* **TEXT EXTRACT**:

= = = = =

Malcolm Goldie

Personal information
- Full name: Malcolm Livingstone Goldie
- Date of birth: 3 September 1893
- Place of birth: Duntocher, Scotland
- Date of death: 17 September 1963 (aged 70)
- Place of death: Hull, Massachusetts, United States
- Position: Outside left

Senior career*
- Years: Team / Apps / (Gls)
- 1912–1918: Clyde / 11 / (1)
- 1913–1914: → St Bernard's (loan) / 17 / (5)
- 1914–1915: → Clydebank (loan) / 25 / (14)
- 1917–1918: → Clydebank (loan) / 21 / (7)
- 1918–1922: Clydebank / 126 / (23)
- 1922–1928: Bethlehem Steel / 199 / (52)
- 1928–1929: Fall River / 62 / (9)
- 1929: Pawtucket Rangers / 15 / (2)
- 1930: New Bedford Whalers / 1 / (0)

International career
- 1925: United States / 1 / (0)

Managerial career
- 1933–1941: MIT

= Malcolm Goldie =

Soccer player (born 1893)

Malcolm Livingstone Goldie (3 September 1893 – 17 September 1963) was a soccer player who played as an outside left. He began his career in Scotland before moving to American Soccer League in 1922. Born in Scotland, he earned one cap for the United States national team in 1925. He also coached the MIT soccer team from 1933 to 1941.

==Playing career==

===Scotland===
Goldie was born on 3 September 1893. He began his professional career with Scottish Football League clubs Clyde, St Bernard's and latterly Clydebank. At the time the club played in the Second Division, but during World War I, the loss of players to the military led to the disbandment of the lower division and Clydebank played in the Western League. However, in 1917 they were invited into the remaining top division (in place of clubs which had withdrawn due to wartime travel difficulties) where they remained until relegated following the 1921–22 season. At that point, Goldie left the club and moved to the United States where he signed with Bethlehem Steel of the American Soccer League (ASL).

= = = = =

* **DATASET ROWS**:
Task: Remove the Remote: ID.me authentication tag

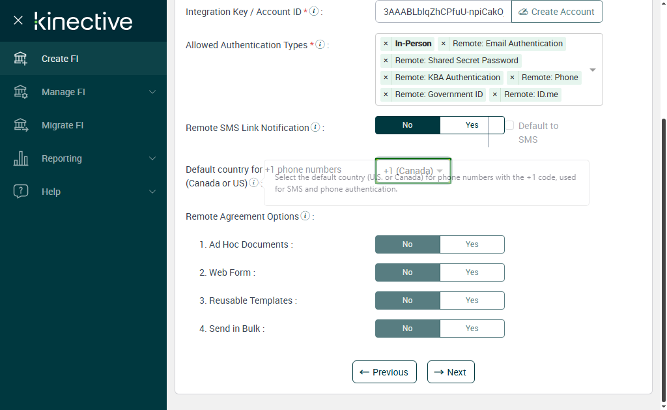Action: click(x=495, y=95)
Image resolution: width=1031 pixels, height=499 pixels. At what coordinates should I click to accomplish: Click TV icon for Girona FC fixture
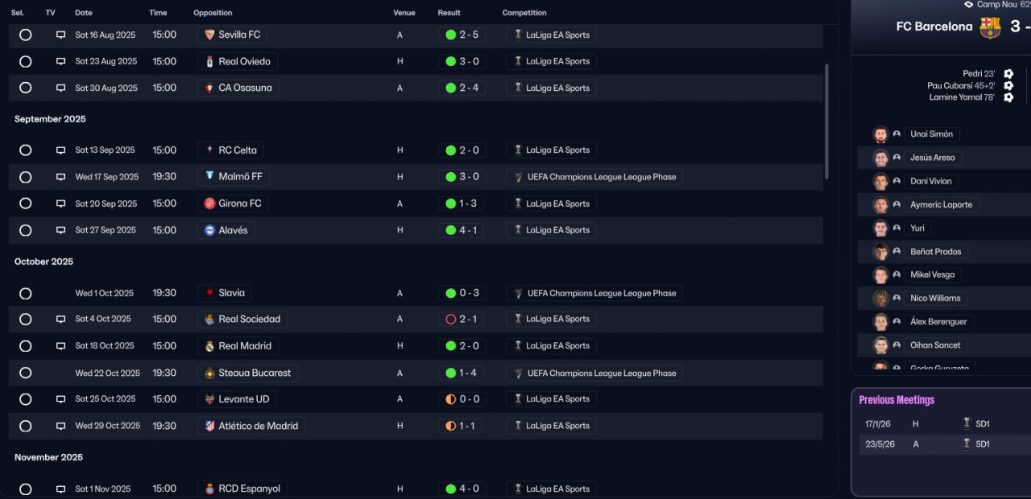60,204
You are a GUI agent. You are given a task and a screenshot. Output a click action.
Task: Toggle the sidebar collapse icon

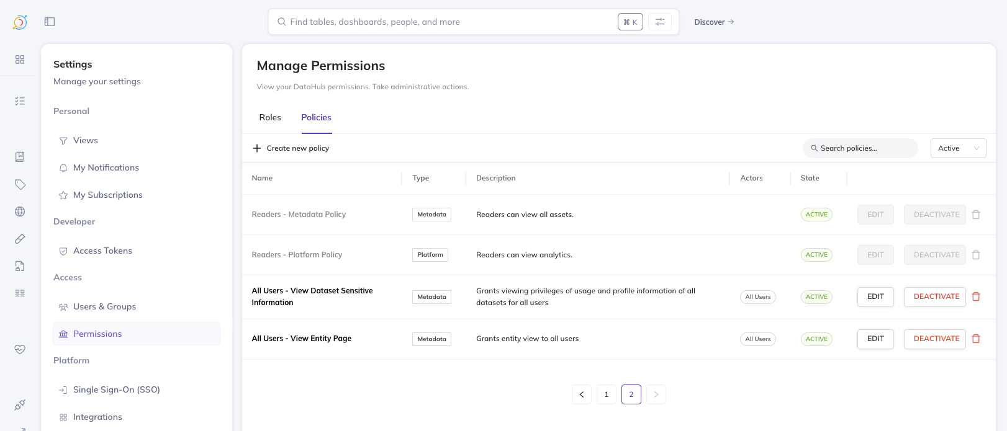pyautogui.click(x=50, y=22)
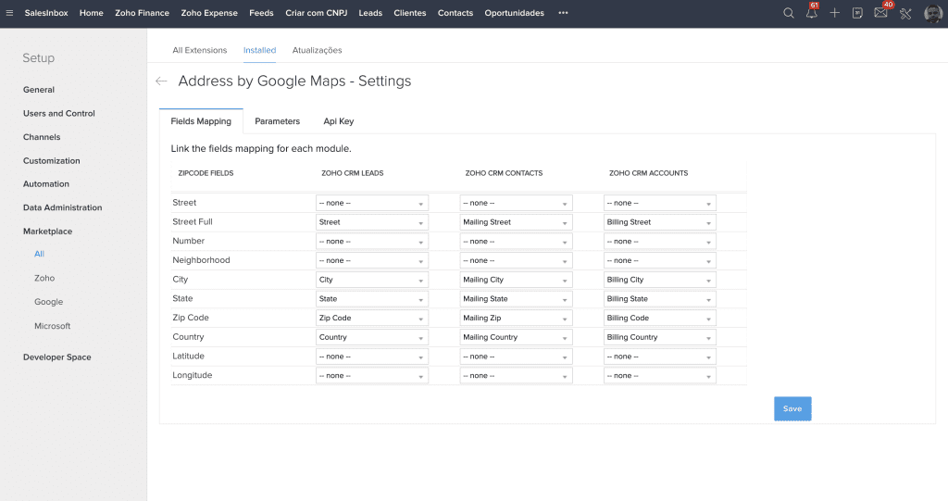This screenshot has height=501, width=948.
Task: Open the hamburger menu in the top bar
Action: point(9,13)
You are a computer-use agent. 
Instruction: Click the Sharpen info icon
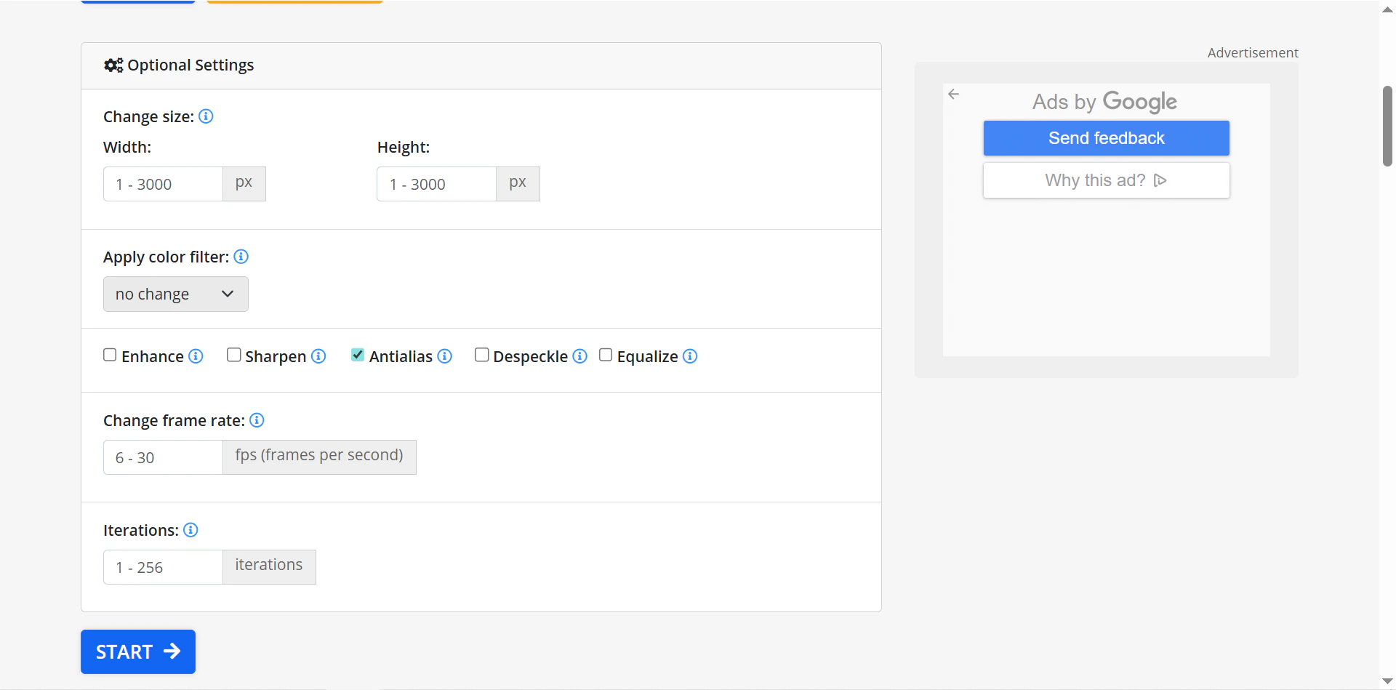(318, 356)
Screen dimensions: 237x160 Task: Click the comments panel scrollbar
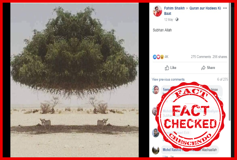point(230,62)
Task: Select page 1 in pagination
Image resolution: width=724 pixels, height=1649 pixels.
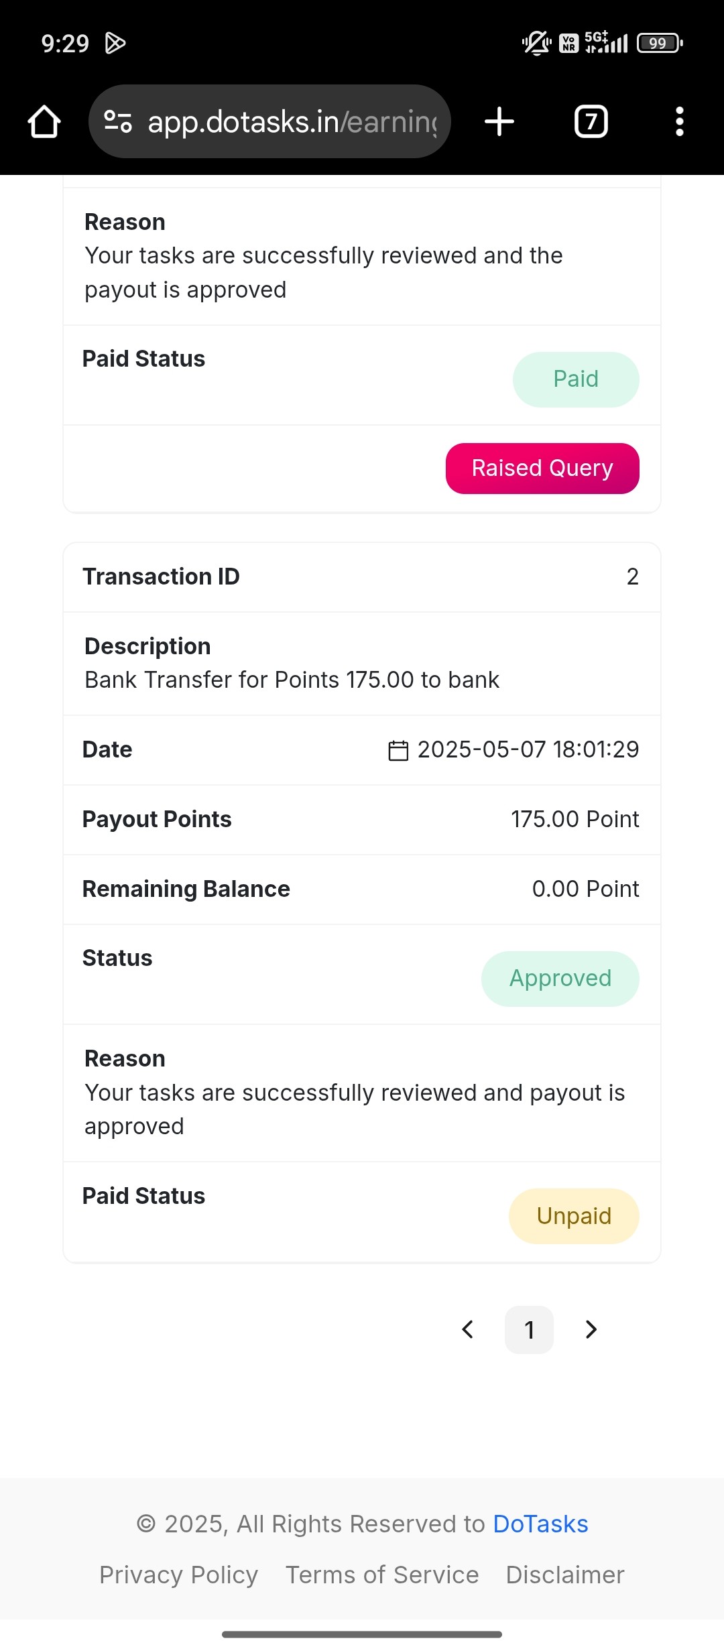Action: (529, 1329)
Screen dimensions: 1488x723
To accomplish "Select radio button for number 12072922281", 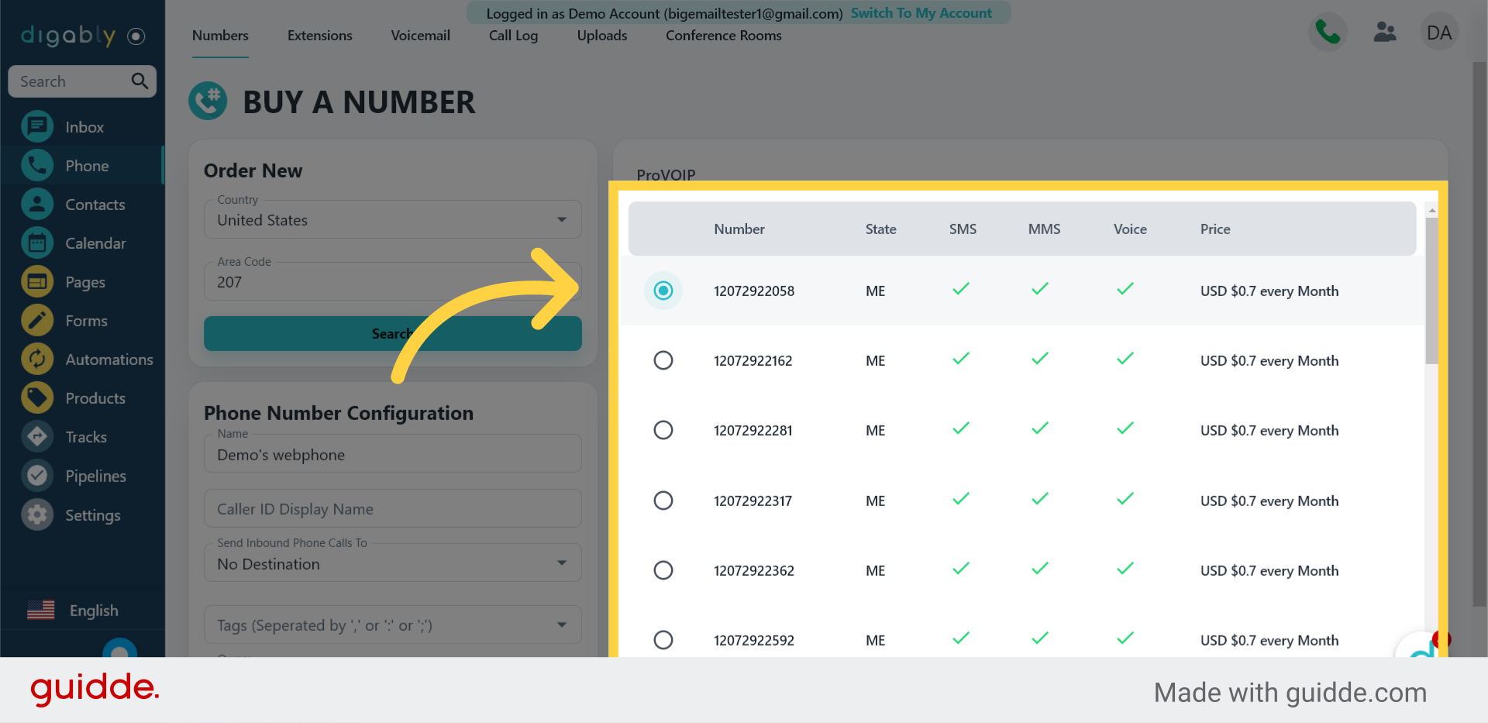I will click(663, 430).
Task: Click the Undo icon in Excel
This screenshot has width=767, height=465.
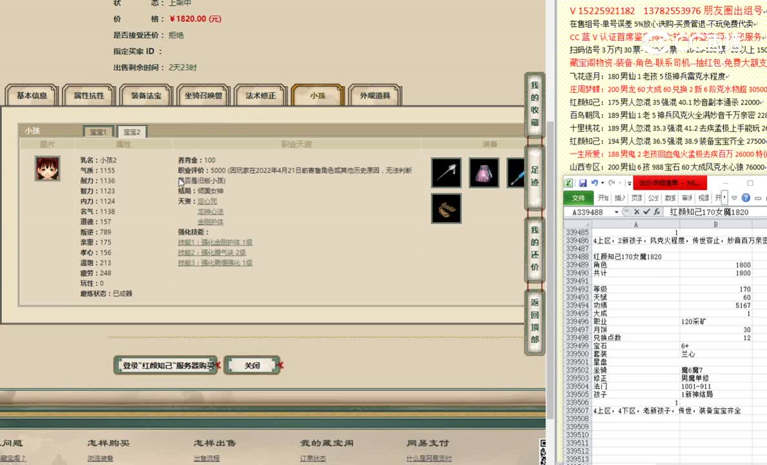Action: coord(595,182)
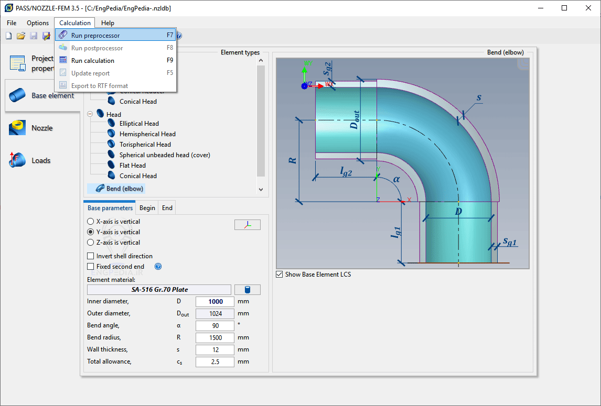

= = = = =

* **STATED EXERCISE**:
Answer these from the Malcolm Goldie article.
(a) Where did Goldie die?
(b) Which team did he coach, and in which years?
(c) In which league did Clydebank play after the lower division was disbanded during World War I?

* **TASK OUTPUT**:
(a) Hull, Massachusetts, United States
(b) MIT, from 1933 to 1941
(c) The Western League